1 post tagged “imperial war museum”
I was born at the beginning of World War II in 1939, and was 5 or 6 years old when it finished. I can remember bits of it as experienced in my little bush town in Australia. I can remember my father listening intently on our valve radio to the war news that used to come on after the regular news. As he was a rural worker he was unable to enlist in the war. He instead belonged to the Voluntary Defence Corp, a sort of Aussie Dad's Army. I can remember him keeping his .303 rifle in the wardrobe. My elder sister tells me that my mother also had poison doses for us all if we were invaded.
I also remember my mother taking me "down town" to see the American convoys going through town. For the first time I became aware of black Americans, and can still see their broad smiles as they drove through town. The only other thing I can remember is my mother telling me she thought the war may be over because of the cheering that came from a house we passed as we walked down town.
So, I am always conscious in Europe and the U.K. of how much more those people suffered who were at the front lines of those terrible wars. I remembered driving over the Somme in France; imagining the Nazi flag flying from the Eiffel tower; and seeing the balcony of the Summer Palace in Vienna where Hitler announced to the Austrian people that they were now part of Germany.
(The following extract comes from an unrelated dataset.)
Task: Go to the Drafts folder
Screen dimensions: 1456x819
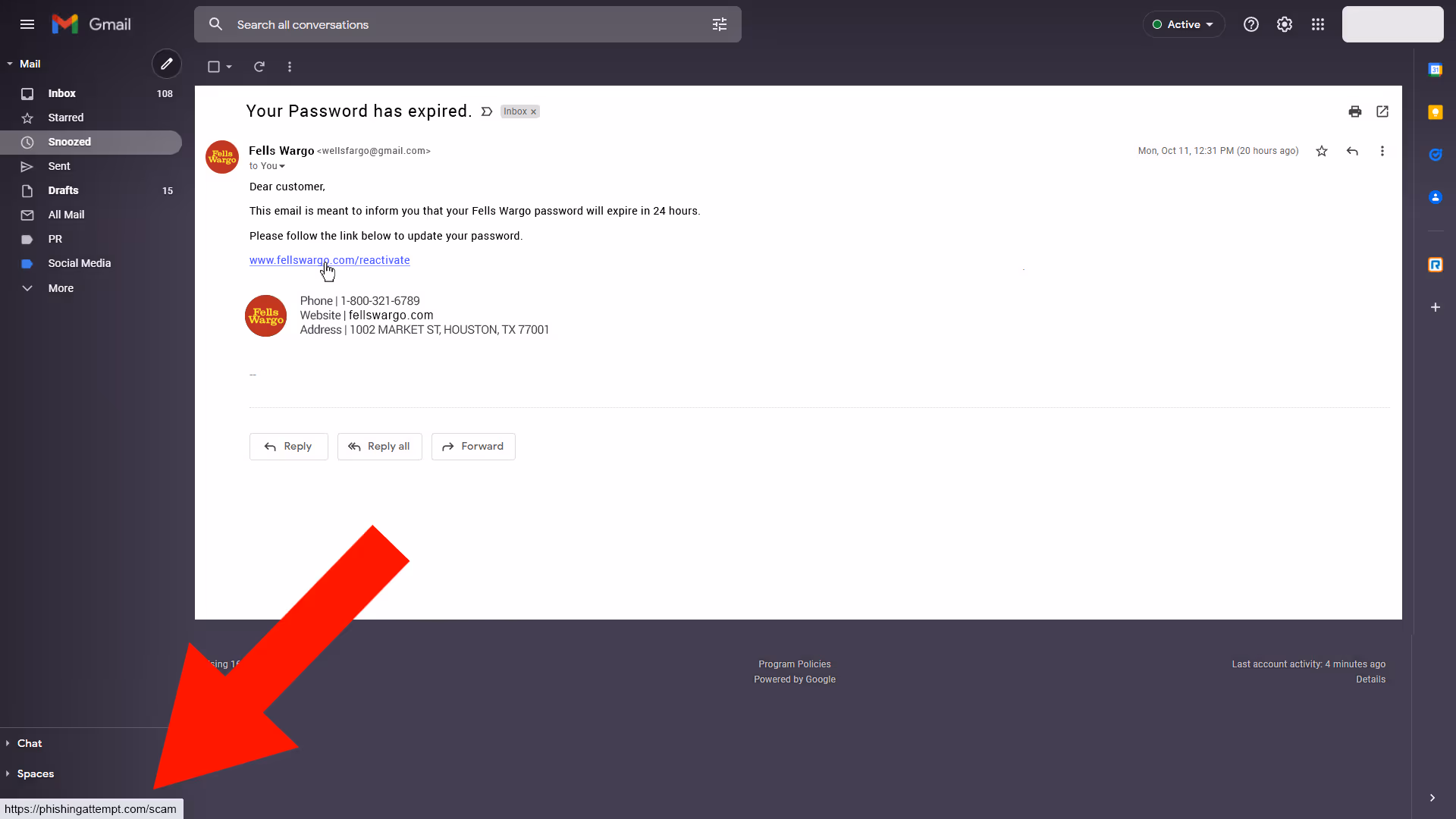Action: pyautogui.click(x=64, y=190)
So, a visit to the Imperial War Museum in London was a must. It is in Lambeth Road, Southwark. That building had originally been a psychiatric hospital, Bethlem Royal Hospital (otherwise known as "Bedlam"), located in St. George's Fields. And that is where the word "bedlam" originated. You just can't escape history anywhere in London. On the way to the Imperial War Museum we passed by a building that had been the home of Bligh of the Bounty, who was also one of the early Governors of the colony of New South Wales.
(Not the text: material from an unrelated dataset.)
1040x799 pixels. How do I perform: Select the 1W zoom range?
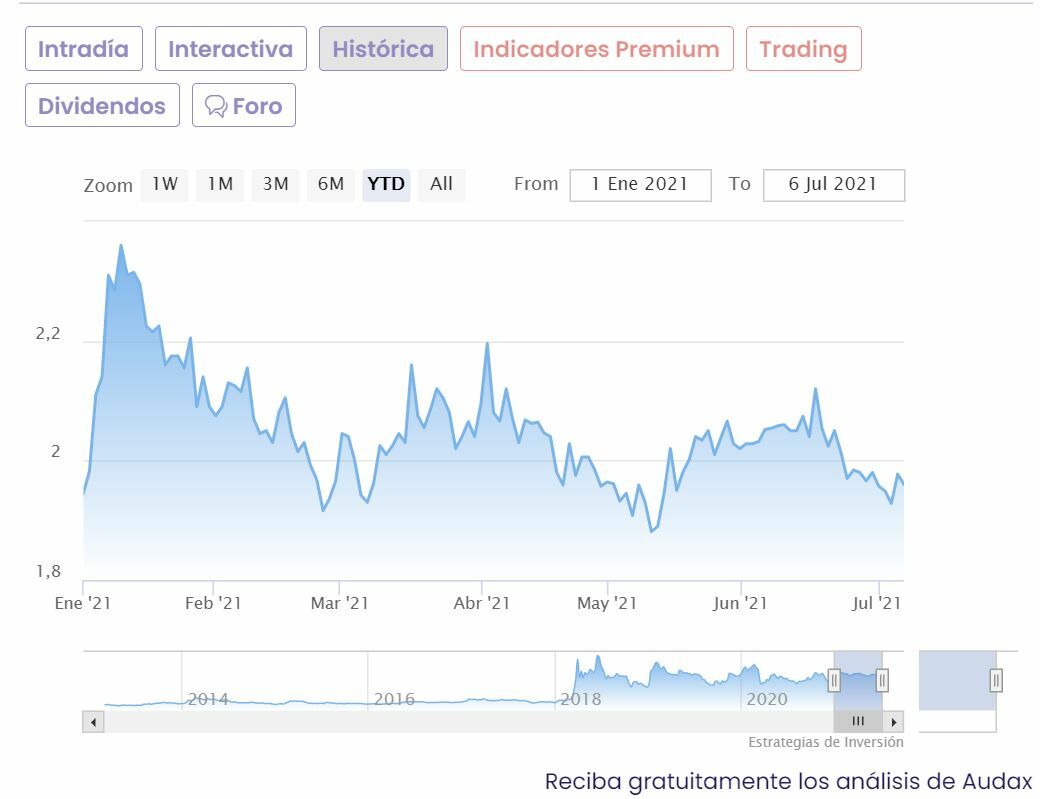(165, 184)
This is the entrance to the Imperial War Museum:
And these are some of the planes on display including the famous Spitfire which featured in so many of my boyhood stories.
And this is a rather sad exhibit among so many sad exhibits. It is the motor cycle that Lawrence of Arabia was riding when he was killed.
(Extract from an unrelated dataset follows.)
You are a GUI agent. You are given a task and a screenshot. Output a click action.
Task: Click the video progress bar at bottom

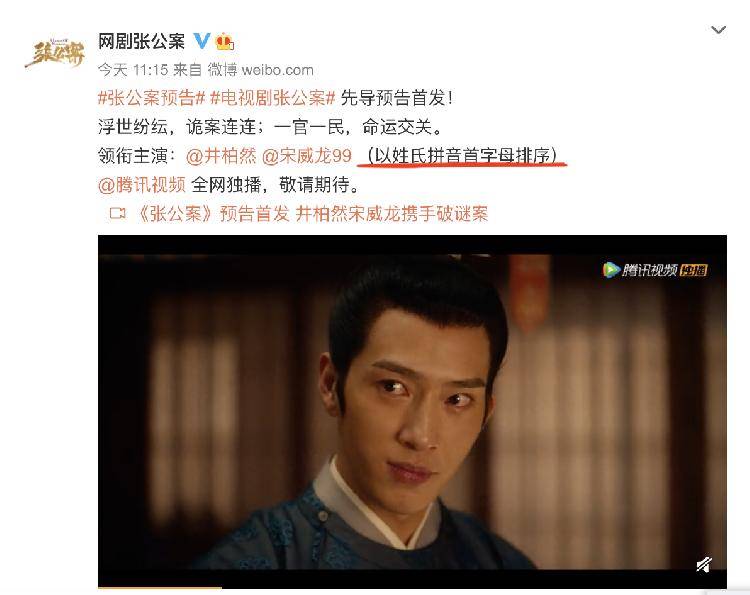click(412, 587)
There are many displays of various battles and wars, but the two displays that stick in my mind are of the Holocaust and the D day landing. The horrors of the Holocaust are sickening to see, and one wonders how otherwise civilised people could have descended to such depths. The observation that civilisation is but a thin veneer is illustrated there for all to see.
Probably the most poignant exhibit for me was the letter written on the morning of the D day landings by a young 20 year old soldier to his sister assuring her that he would be alright. He was killed that very day.